In his speech last week, President Obama called for allowing the Bush tax cuts to expire for individuals making $200,000 or more a year and couples making $250,000 or more. Some conservatives, such as Sen. Tom Coburn (R-Okla.) have voiced support for tax increases.
But many other Republicans, especially freshmen members affiliated with the Tea Party, aren't so keen on that idea. On ABC's "This Week," host Christiane Amanpour mentioned to freshman Rep. Joe Walsh (R-Ill.) that House Budget Committee Chair Paul Ryan's (R-Wis.) budget plan doesn't address raising revenue, while Obama's does.
"Can you really sustain what everyone's calling for just by cuts in public services? Doesn't there need to be revenue-raising mechanisms?" she asked.
Walsh replied that the best way to raise revenues is to grow the economy. "You get taxes and regulations off the backs of businesses so that revenues can increase," he insisted.
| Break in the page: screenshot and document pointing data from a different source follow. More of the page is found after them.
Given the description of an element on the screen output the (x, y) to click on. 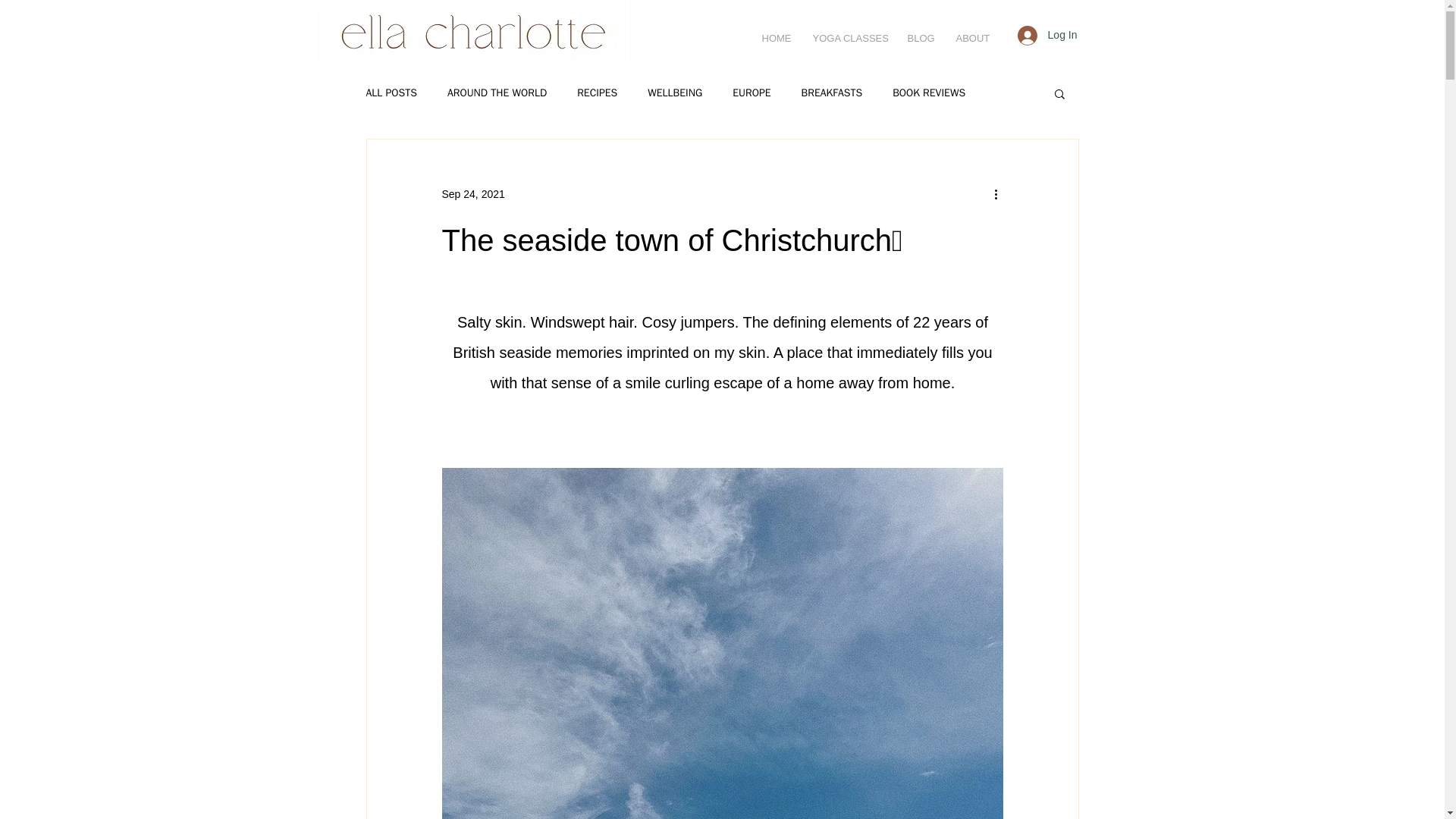
Log In (1047, 35)
BREAKFASTS (832, 92)
WELLBEING (674, 92)
HOME (776, 38)
BLOG (920, 38)
ALL POSTS (390, 92)
ABOUT (972, 38)
BOOK REVIEWS (928, 92)
Sep 24, 2021 (472, 193)
AROUND THE WORLD (496, 92)
Given the description of an element on the screen output the (x, y) to click on. 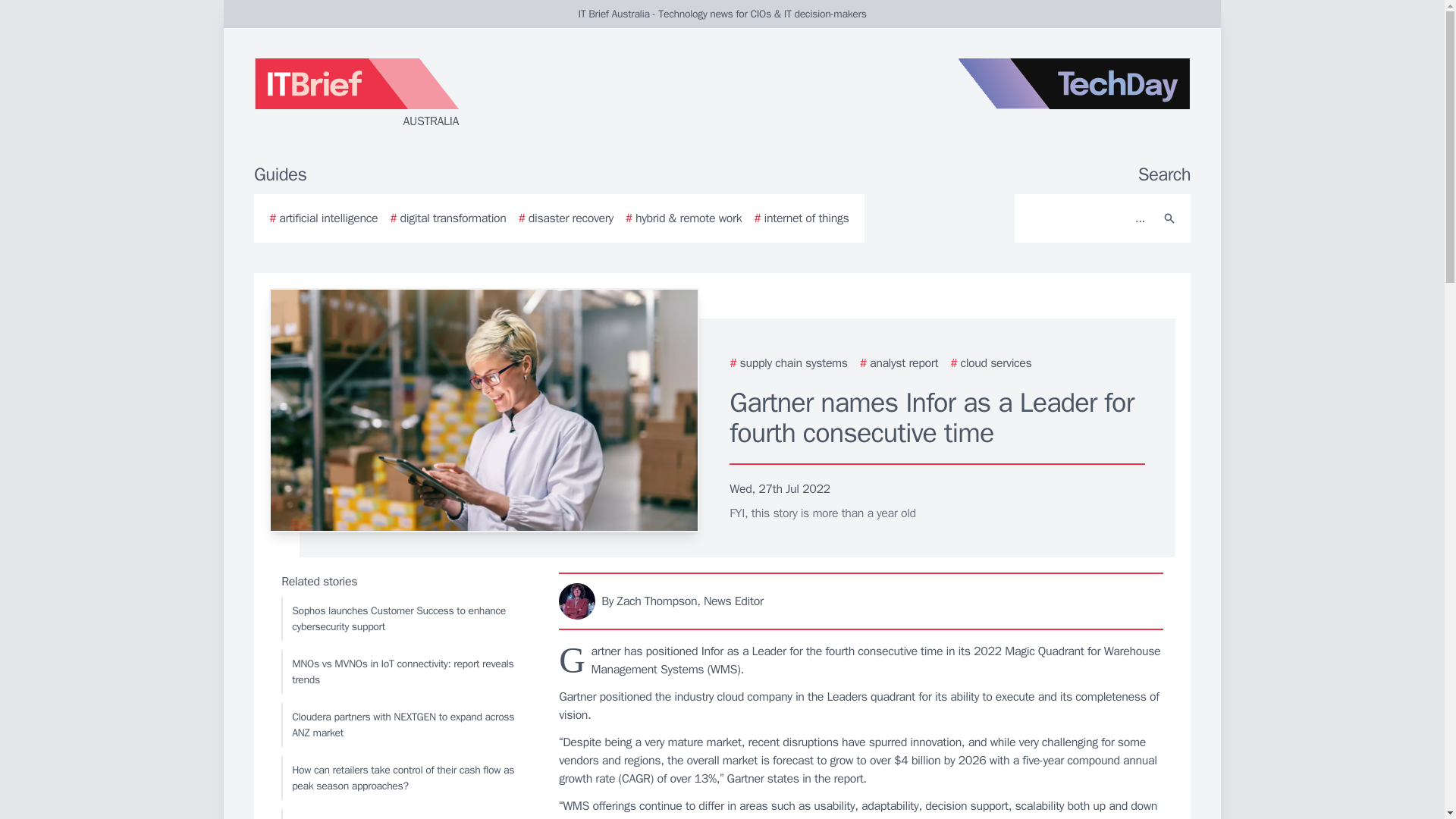
Cloudera partners with NEXTGEN to expand across ANZ market (406, 724)
AUSTRALIA (435, 94)
MNOs vs MVNOs in IoT connectivity: report reveals trends (406, 671)
By Zach Thompson, News Editor (861, 601)
Given the description of an element on the screen output the (x, y) to click on. 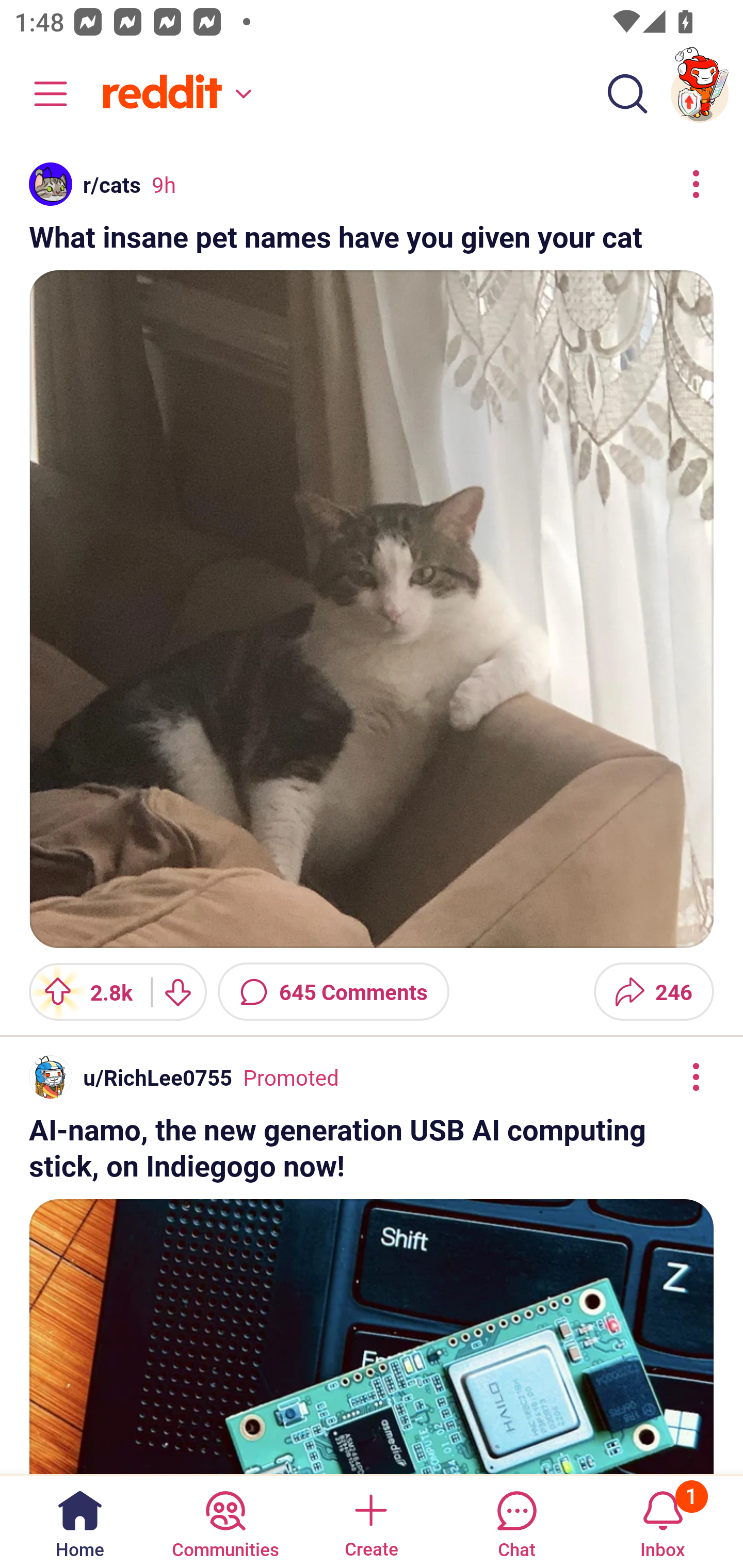
Search (626, 93)
TestAppium002 account (699, 93)
Community menu (41, 94)
Home feed (173, 94)
Home (80, 1520)
Communities (225, 1520)
Create a post Create (370, 1520)
Chat (516, 1520)
Inbox, has 1 notification 1 Inbox (662, 1520)
Given the description of an element on the screen output the (x, y) to click on. 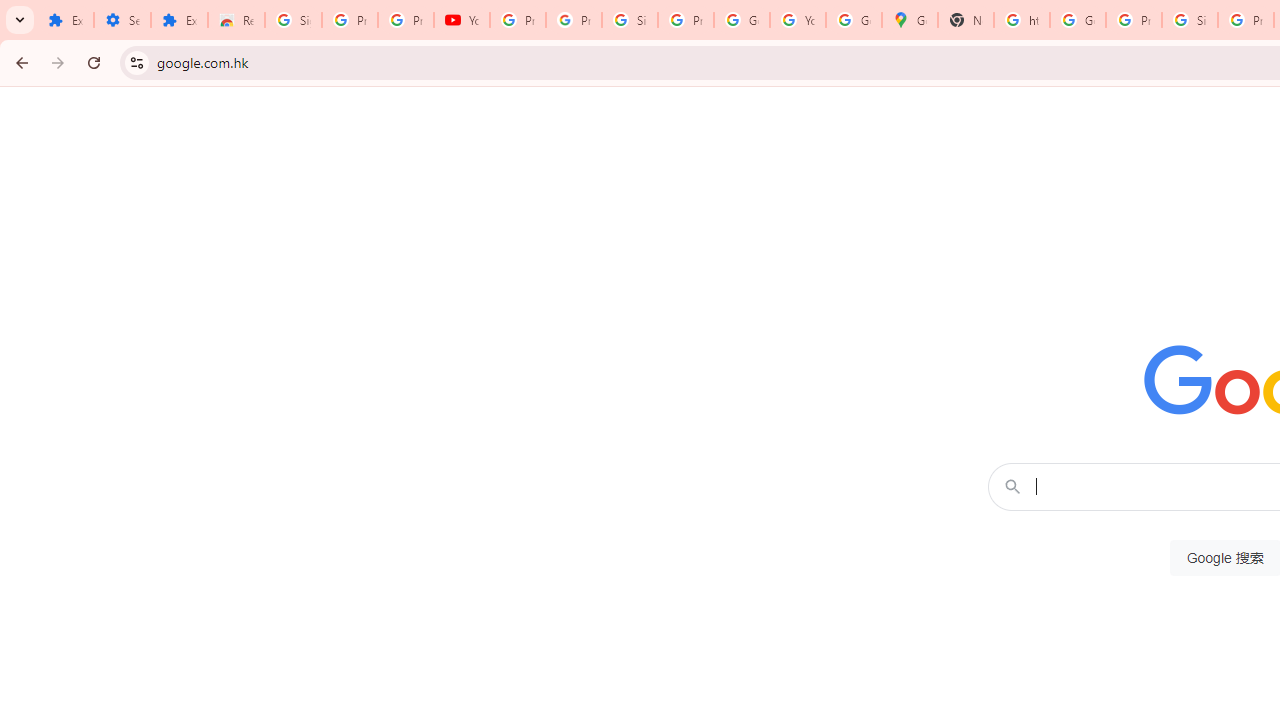
Sign in - Google Accounts (629, 20)
Reviews: Helix Fruit Jump Arcade Game (235, 20)
https://scholar.google.com/ (1021, 20)
YouTube (461, 20)
Given the description of an element on the screen output the (x, y) to click on. 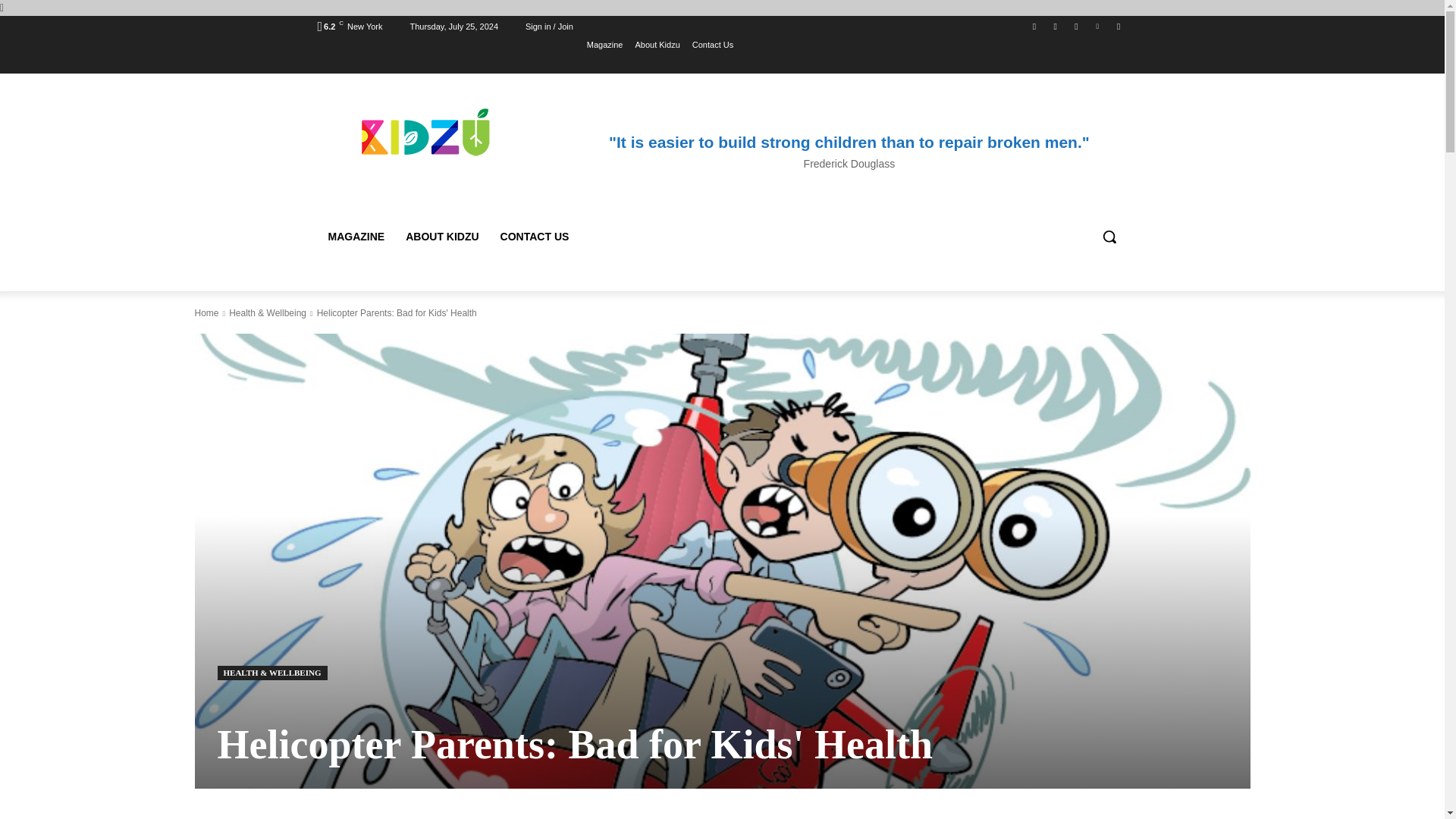
Magazine (604, 44)
ABOUT KIDZU (441, 236)
About Kidzu (656, 44)
Vimeo (1097, 27)
Home (205, 312)
CONTACT US (534, 236)
Youtube (1117, 27)
MAGAZINE (355, 236)
Facebook (1034, 27)
Contact Us (713, 44)
Instagram (1055, 27)
Twitter (1075, 27)
Given the description of an element on the screen output the (x, y) to click on. 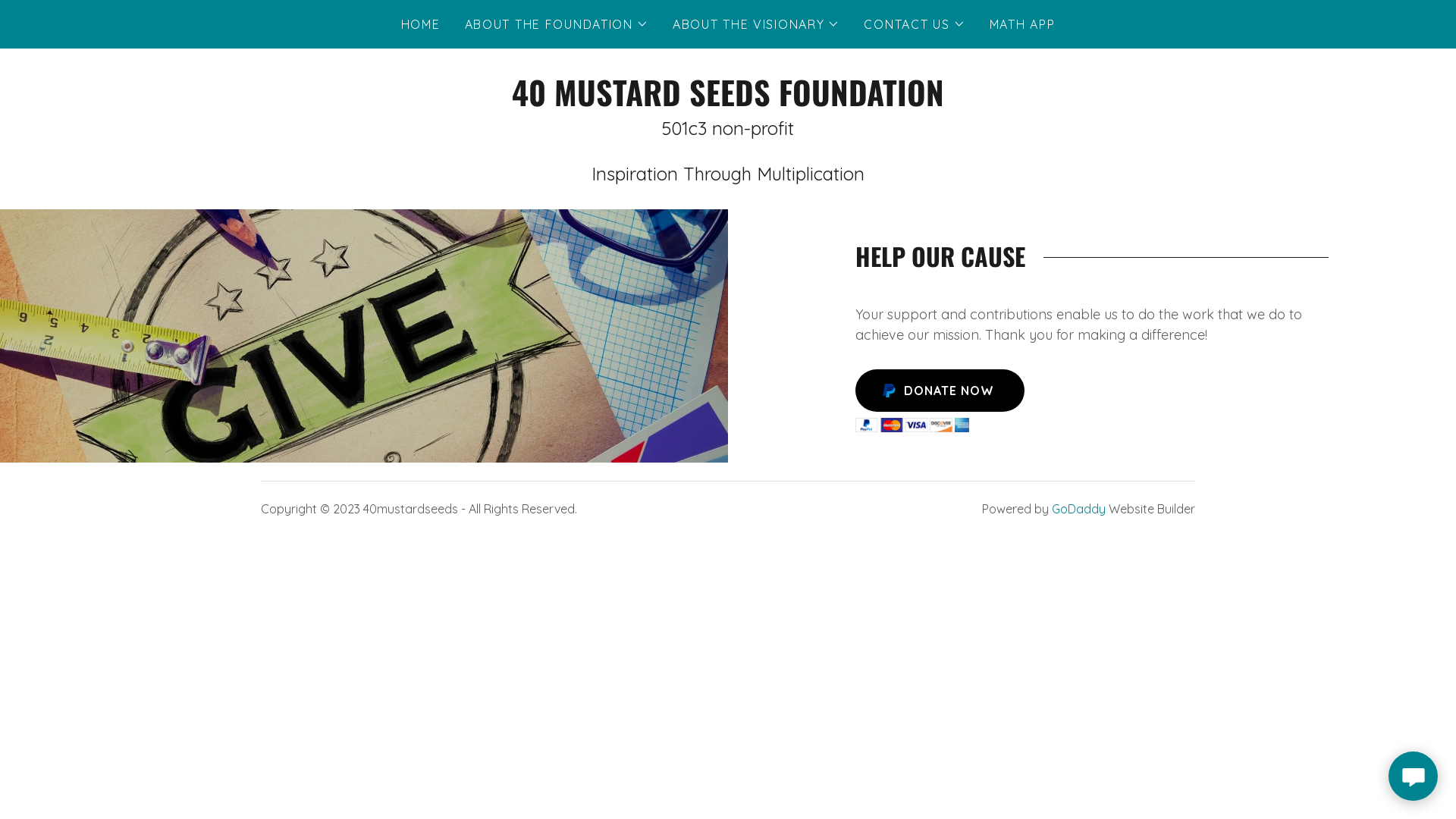
CONTACT US Element type: text (913, 24)
ABOUT THE FOUNDATION Element type: text (556, 24)
GoDaddy Element type: text (1078, 508)
DONATE NOW Element type: text (939, 390)
40 MUSTARD SEEDS FOUNDATION Element type: text (727, 100)
ABOUT THE VISIONARY Element type: text (756, 24)
HOME Element type: text (420, 23)
MATH APP Element type: text (1022, 23)
Given the description of an element on the screen output the (x, y) to click on. 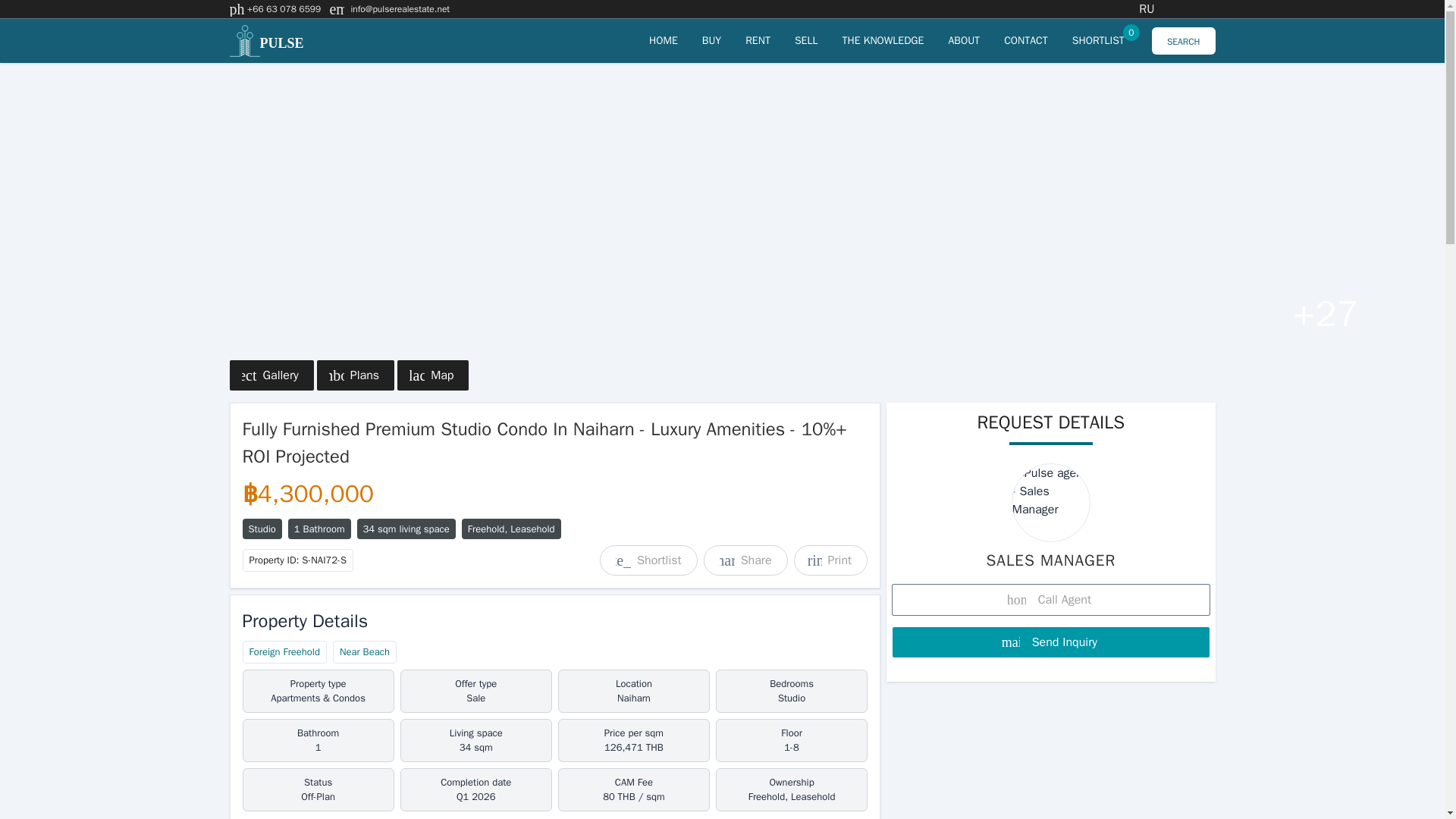
Property Shortlist (1097, 40)
SELL (1097, 40)
Home - Pulse Real Estate (806, 40)
CONTACT (663, 40)
ABOUT (1026, 40)
THE KNOWLEDGE (963, 40)
Property for rent in Phuket (882, 40)
Email (757, 40)
RENT (399, 8)
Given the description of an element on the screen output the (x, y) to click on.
Amanpour continued to press him, expressing skepticism that Congress can really balance the budget just by cutting social programs. Walsh insisted that tax cuts consistently help the economy grow and therefore raise revenues for the government.
"In the 80s, federal revenues went up," said Walsh. "We didn't cut spending. Revenues went up in the 80s. Every time we've cut taxes, revenues have gone up. The economy has grown."
Walsh isn't the first lawmaker to make this argument. Last year, Senate Minority Leader Mitch McConnell (R-Ky.) made a similar comment about the Bush tax cuts.
"There's no evidence whatsoever that the Bush tax cuts actually diminished revenue," he asserted. "They increased revenue, because of the vibrancy of these tax cuts in the economy."
But even conservative economists have cast doubt on this claim.
"Federal revenue is lower today than it would have been without the tax cuts. There's really no dispute among economists about that," said Alan D. Viard, a former White House economist under George W. Bush, in a 2006 Washington Post article.
Robert Carroll, deputy assistant Treasury secretary for tax analysis, also said that no one in the administration believes tax cuts created a surge in revenue. "As a matter of principle, we do not think tax cuts pay for themselves," Carroll said.
Bruce Bartlett, a Reagan economist who became a strong critic of the Bush administration's policies, used data from the Office of Management and Budget in a blog post last year to illustrate how "the Bush tax cuts reduced revenue rather significantly."
On CNN's "State of the Union," Sen. Rand Paul (R-Ky.) rejected calls for tax increases, suggesting instead to cut military spending and funds for welfare programs.
"I think there is a compromise," he said. "But the compromise is not to raise taxes, the compromise is for conservatives to admit that the military budget's going to have to be cut. We've doubled military spending. I believe in a strong national defense, but conservatives will have to compromise and we will have to cut military spending. Liberals will have to compromise and we will have to cut domestic welfare. The compromise is where we cut, not where we raise taxes."